3. Ich bin neugierig

Wie könnte ich mir erlauben, etwas interessantes Neues, das an den Start geht, zu verpassen?

4. Ich möchte lernen, und ich möchte etwas beitragen

5. Ich liebe das Abenteuer

Die EC treibt teilweise eine riskante Theologie. Das macht einen Teil ihres Reizes aus. Nur wer hohes Risiko fährt, hat außergewöhnliche Chancen. (Ich glaube nicht, dass ich bei irgendeiner theologischen Institution damit durchkäme, einen Risikofaktor als positives Kriterium für theologisches Arbeiten anzusehen, aber in der EC darf ich das, oder?)
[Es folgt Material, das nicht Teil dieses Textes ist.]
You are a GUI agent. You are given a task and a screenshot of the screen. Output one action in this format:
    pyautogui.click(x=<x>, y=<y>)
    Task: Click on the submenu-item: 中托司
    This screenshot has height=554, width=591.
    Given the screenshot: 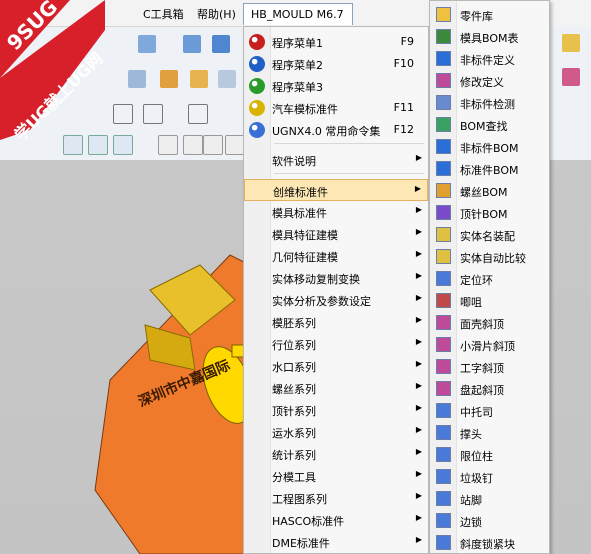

Worin dieses Risiko besteht, macht ein Beispiel deutlich, das Siegmund Freud erzählte: Ein Pastor wird zu einem todkranken Versicherungsvertreter gerufen. Die Familie des Sterbenden hofft, der Geistliche werde den Vater auf dem Sterbebett bekehren. Er geht in das Krankenzimmer, und der Besuch zieht sich in die Länge, was die Hoffnungen der Familie nährt. Schließlich kommt der Pastor zurück ins Wohnzimmer – mit dem Ergebnis, dass der Kranke ihm eine Versicherungspolice verkauft hat.

In dem Prozess, uns als Christen (zunächst theologisch) intensiv auf Kultur und Gesellschaft einzulassen, wird sich zeigen, wer auf Dauer wen stärker beeinflusst. Dieser Prozess ist nicht ohne Risiken. Ob am Ende unsere Gesellschaft transformiert sein wird oder wir zur postmodernen Variante eines harmlosen Kulturprotestantismus geworden sein werden, ist durchaus eine Frage. Aber gibt es eine Alternative?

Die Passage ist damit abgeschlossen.